Dallas Mavericks owner Mark Cuban was weirdly quiet at the outset of the Donald Sterling scandal, though he finally emerged out of his initial unwillingness to talk to say he wasn’t sure whether he’d vote to force Sterling out of the league because he worried about a “slippery slope” of legislating stupidity.
Cuban spoke again on the issue Wednesday at a conference in Nashville and returned to that point, telling an audience that he wouldn’t comment on how he planned to vote when Sterling’s ownership came up. Asked how the league should police bigotry, he responded: “You don’t. There’s no law against stupid,” adding later, according to the Tennessean, “I’m the one guy who says, ‘Don’t force stupid people to be quiet.’ I want to know who the morons are.”

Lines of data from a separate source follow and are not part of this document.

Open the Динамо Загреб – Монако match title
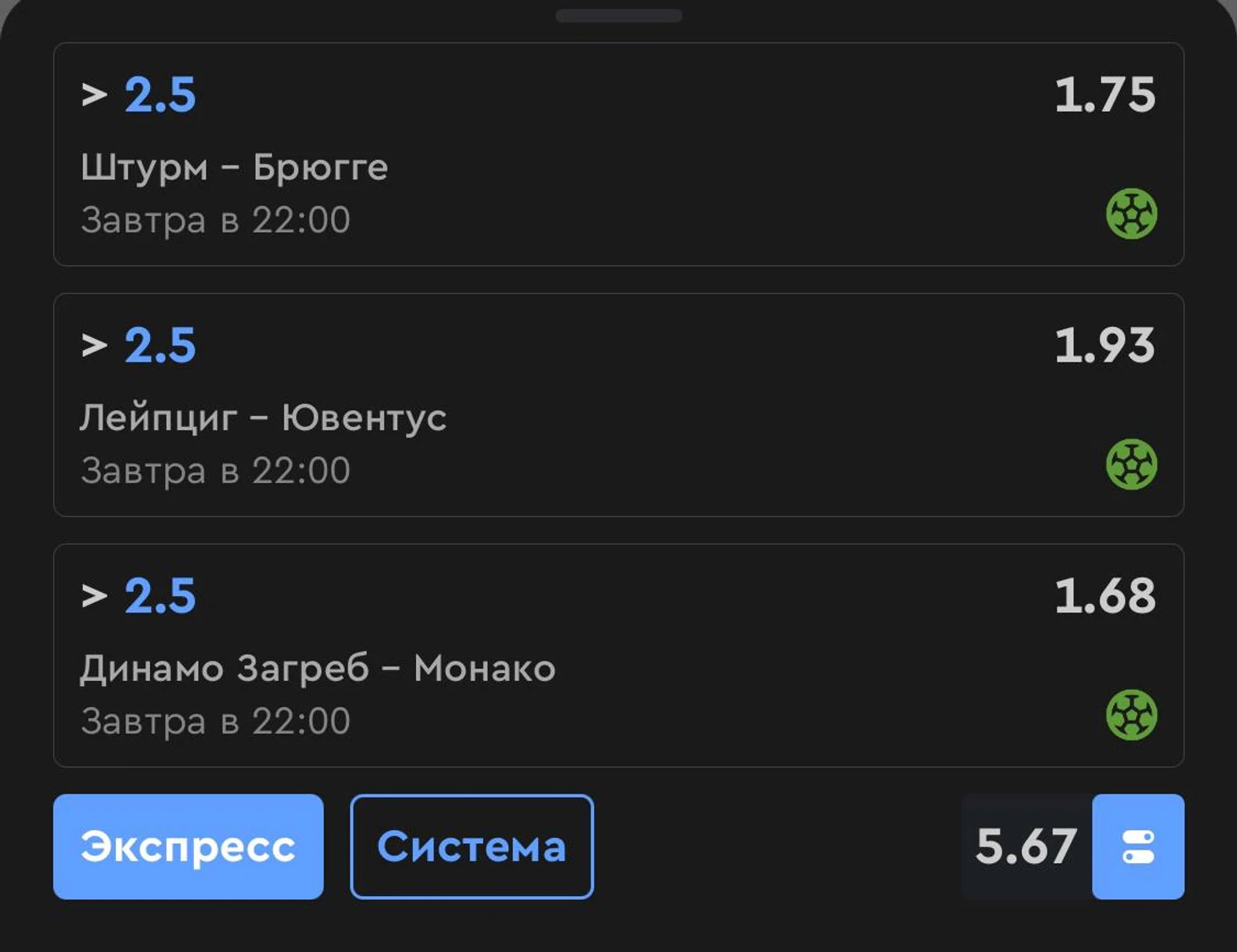The width and height of the screenshot is (1237, 952). pos(318,668)
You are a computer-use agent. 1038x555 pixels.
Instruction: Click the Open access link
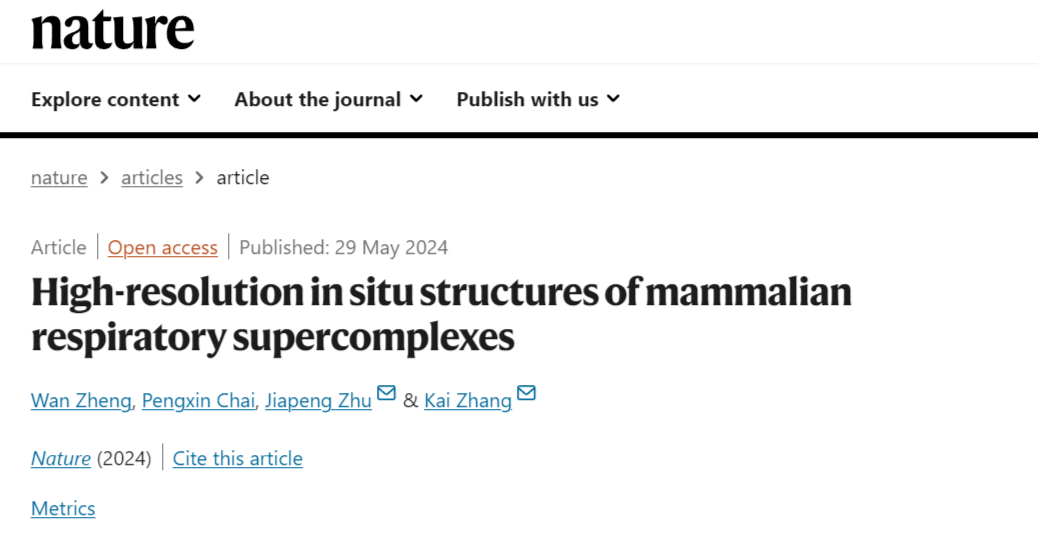(163, 248)
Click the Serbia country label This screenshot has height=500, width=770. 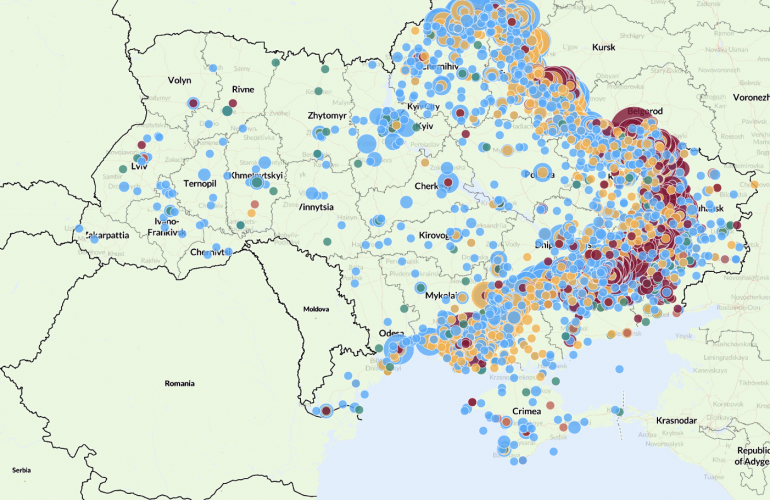coord(18,469)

But the comments that drew the most attention came from a sit-down interview with INC Magazine, which put on the conference. In the video interview, Cuban talked about internal struggles with bigotry and prejudice.
“I mean, we’re all prejudiced in one way or another,” Cuban said. “If I see a black kid in a hoodie and it’s late at night, I’m walking to the other side of the street. And if on that side of the street, there’s a guy that has tattoos all over his face — white guy, bald head, tattoos everywhere — I’m walking back to the other side of the street. And the list goes on of stereotypes that we all live up to and are fearful of. So in my businesses, I try not to be hypocritical. I know that I’m not perfect. I know that I live in a glass house, and it’s not appropriate for me to throw stones.”
Setting aside the comparison Cuban makes, which seems to toss in a white guy with tattoos simply to give the appearance of equivalence between the two hypothetical people of whom he speaks, I’ll give him the benefit of the doubt that he was trying to make an honest and crucial point: that all of us, especially those of us who grew up in the comfort of white skin in a country in which that is the number one marker of privilege and security, have internal racial biases that we must acknowledge. That is more honest than many Americans and many NBA owners would be when asked.
But there are problems with Cuban’s words that simply hailing them as refreshing, honest talk doesn’t address. The first is the easiness with which Cuban turned to the “black kid in a hoodie” stereotype. That draws immediate comparisons to Trayvon Martin, the Florida teenager who was killed by a neighborhood watch vigilante who found Martin, a black teen in a hoodie walking around a night, suspicious. As Martin’s story went national, NBA superstars like LeBron James, Dwyane Wade, and Carmelo Anthony used pictures of themselves in hoodies to draw attention to the racial nature of the killing; Wade later appeared on the cover of EBONY Magazine in a hoodie with his sons. Cuban’s words might be honest, but so clearly evoking a cause that was significant to a population that makes up a majority of the NBA’s players and a sizable piece of its fan base isn’t exactly the way to begin a constructive discussion about racism.
Where Cuban’s honest talk about internal biases and bigotry truly falls short, though, is in his commitment to doing something about it. Acknowledging that biases exist doesn’t accomplish much if we’re not also willing to confront them and take action against them. Learning and professing that Donald Sterling is an ignorant bigot is one thing. But what good does it do to recognize that bigotry if Cuban isn’t also willing to punish it? If you talk about the racism inherent in those words but don’t punish them and work to address the root causes of them, you’ve fixed nothing. If you acknowledge the internal biases that cause you to think about crossing the street when you see a black kid in a hoodie but cross the street anyway, you’ve made no progress at all.
We all have biases inside of us. The challenge for people like Cuban — and, when it comes to racial biases, for white people in general — is to question them, to ask ourselves why they exist and why we allow them to continue in every part of our society from NBA ownership (and the league’s economic system) down to our sidewalks, and then to confront and do something about them. Cuban is a giant step ahead of most of America in that he recognizes and acknowledges that those biases exist, and that he can try to talk honestly about them. The question is whether he’s willing to act on the more challenging half of that equation. The question is, does he still cross the street?